Winners: Carol Guzy, Nikki Kahn and Ricky Carioti of The Washington PostThe judges remarked that the photos by Guzy, Kahn and Carioti were an “up-close portrait of grief and desperation” following the catastrophic earthquake in Haiti in January 2010. “They are three exemplary photojournalists whose compassion comes through in their work,” Executive Editor Marcus Brauchli said. It was the fourth Pulitzer for Guzy, who has been covering Haiti since long before the earthquake.

A baby named Reggie Claude is rescued from the rubble of his home.

A couple hold hands and walk amid the wreckage of Haiti’s wounded landscape.

The battered and bandaged face of a child is representative of the severity of the wounds seen at General Hospital in Port-au-Prince.
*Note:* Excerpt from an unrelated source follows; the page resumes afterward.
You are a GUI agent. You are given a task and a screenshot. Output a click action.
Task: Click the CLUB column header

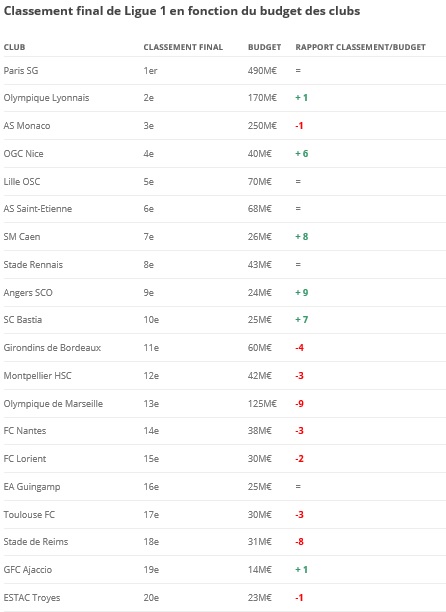click(x=14, y=47)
Desperate Haitian survivors take goods from stores in the market area of Port-au-Prince as chaos erupts in the streets.

Cindy Tersme throws herself amid the rubble of Ecole St. Gerard, screaming in anguish as she searches for her brother Jean Gaelle Dersmorne, 14.

Feature Photography

Winner: Barbara Davidson of the Los Angeles Times The judges recognized Davidson for a series of black-and-white photographs depicting “the intimate story of innocent victims trapped in the crossfire of the Los Angeles gang violence.” Davidson, a staff photographer at the Times since 2007, spent two years attending funerals and visiting victims in their hospital beds to document the ways in which victims of violence and their families coped with the experience. Davidson, formerly of the Dallas Morning News, won the 2006 Pulitzer Prize for breaking news photography with seven colleagues from that paper for photos of the aftermath of Hurricane Katrina.

 

A dove is released at the memorial service for 5-year-old Aaron Jerel Shannon Jr., who died after he was shot in the head by a stray bullet on Halloween.

Ten-year-old Erica Miranda was shot three times in the back, knee and hip while playing basketball outside her home in Compton.

Wendoly Andrade holds her son, Josue, at their home in Long Beach. Josue, 4, was playing with his sister when a stray bullet hit him in the back of the head. Josue was in a coma for several days, fighting for his life.